All I need to do now is find the "pushed" values and decode them myself. I briefly toy with the idea of obtaining them from the formatted abcdump file, but then opt for the more elegant solution and extract them directly from the SWF file. After all, the opcodes of the P-code instructions have been neatly described by Adobe in the VM documentation.

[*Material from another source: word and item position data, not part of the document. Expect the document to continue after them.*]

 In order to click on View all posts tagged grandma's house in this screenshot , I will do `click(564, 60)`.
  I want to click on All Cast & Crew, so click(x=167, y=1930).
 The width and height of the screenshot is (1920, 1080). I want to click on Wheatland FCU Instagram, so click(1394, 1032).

So I look for the start of the loading routine and find it in line 20 of the P-code listing. However, I need the corresponding location in the SWF file. The debug command directly in front of it contains the opcode 0xEF followed by four parameters; the subsequent findproperty turns into 0x5E and, like pushbyte with 0x24, it expects only one argument:

13    debug          1 19 1 4    //  ef ?? ?? ?? ??
18 findproperty data // 5e ??
20 pushbyte 37 // 24 ??
22 pushbyte 47 // 24 ??

That's enough to locate the code in a hex editor. I use the hex editor to copy the entire routine into a file called "push_stub.bin". Next, I quickly throw together a simple decoding program in C++. The task becomes slightly more involved because of the also present pushshort instructions (opcode 0x25) which write an 'unsigned integer' of 30 bits. I'm glad my programming skills are still reasonably up to scratch.

With all this going on, I nearly missed the occasionally inserted dup instructions which repeat the last value written to the stack. However, this ultimately only means adding another IF query and three extra lines of code to my little C++ program which also does the XOR for me and writes the decoded Flash file to "decoded.bin".